- _What needs to be done_: Write out every one of the rows below word for word, leaving the pictures out of your answer.

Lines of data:
>> Begin

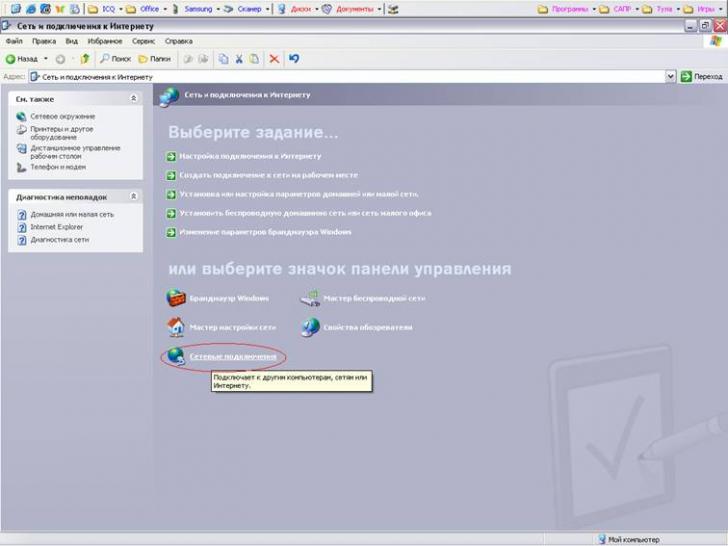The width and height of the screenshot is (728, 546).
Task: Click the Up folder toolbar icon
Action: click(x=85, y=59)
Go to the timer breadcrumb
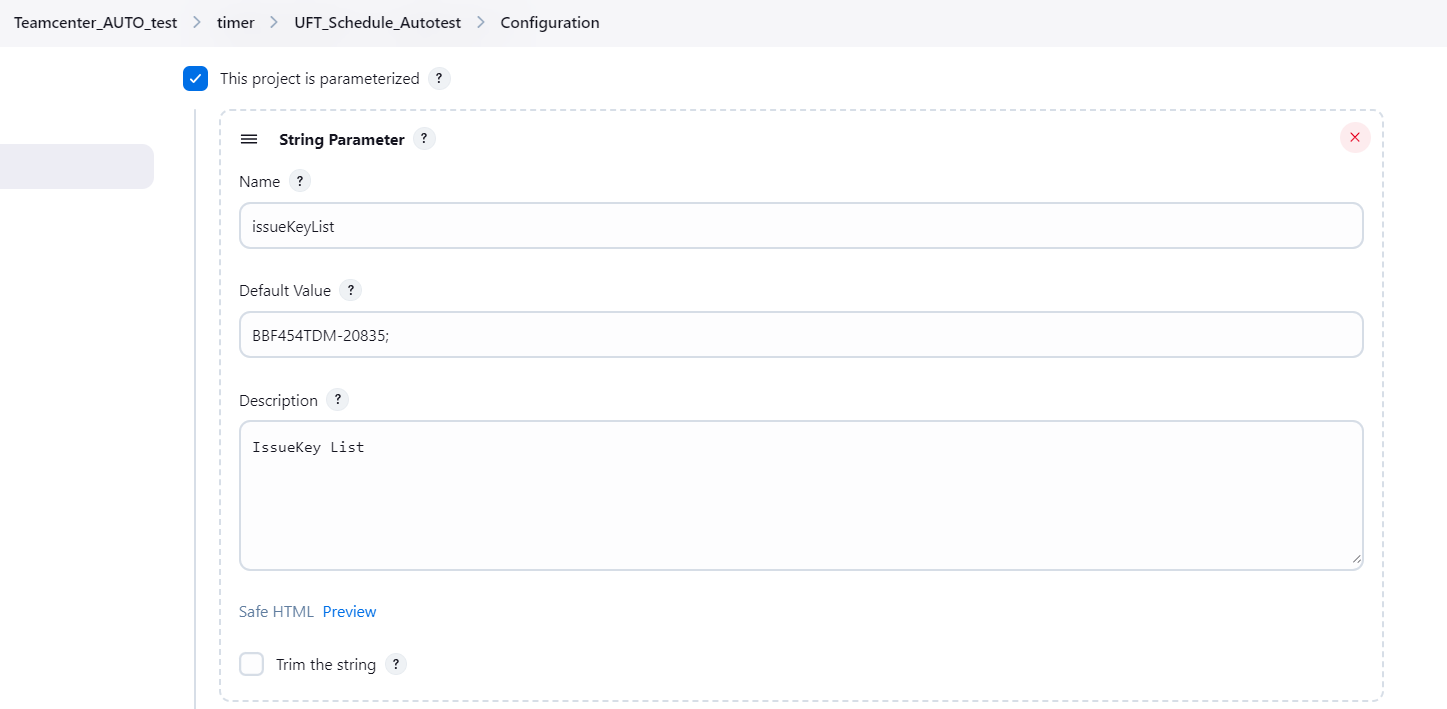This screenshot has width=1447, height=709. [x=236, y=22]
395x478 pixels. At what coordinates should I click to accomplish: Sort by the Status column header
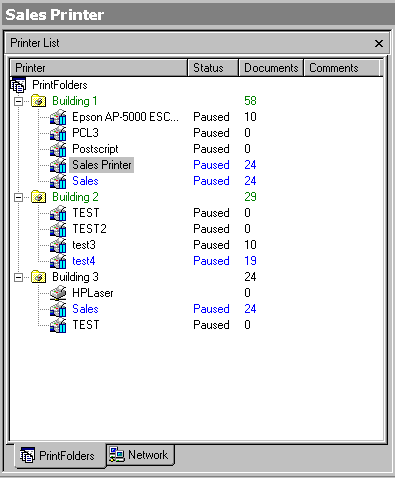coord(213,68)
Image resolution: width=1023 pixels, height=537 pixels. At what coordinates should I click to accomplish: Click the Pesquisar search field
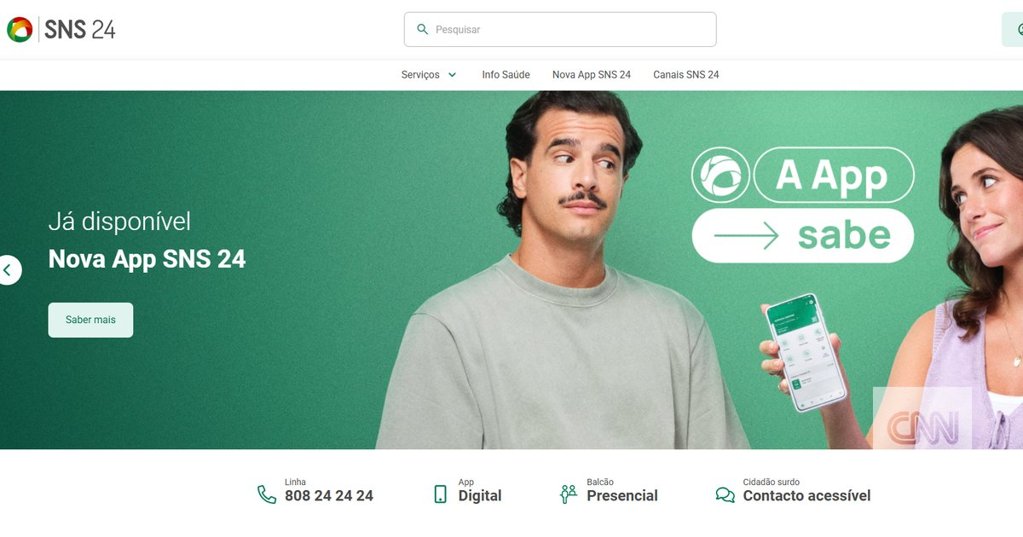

>> End

- _Written answer_:
The width and height of the screenshot is (728, 546).
Task: Click the Up folder toolbar icon
Action: click(x=85, y=59)
Go to the timer breadcrumb
This screenshot has width=1447, height=709. [x=236, y=22]
395x478 pixels. At what coordinates should I click to accomplish: Sort by the Status column header
coord(213,68)
Image resolution: width=1023 pixels, height=537 pixels. At what coordinates should I click to accomplish: Click the Pesquisar search field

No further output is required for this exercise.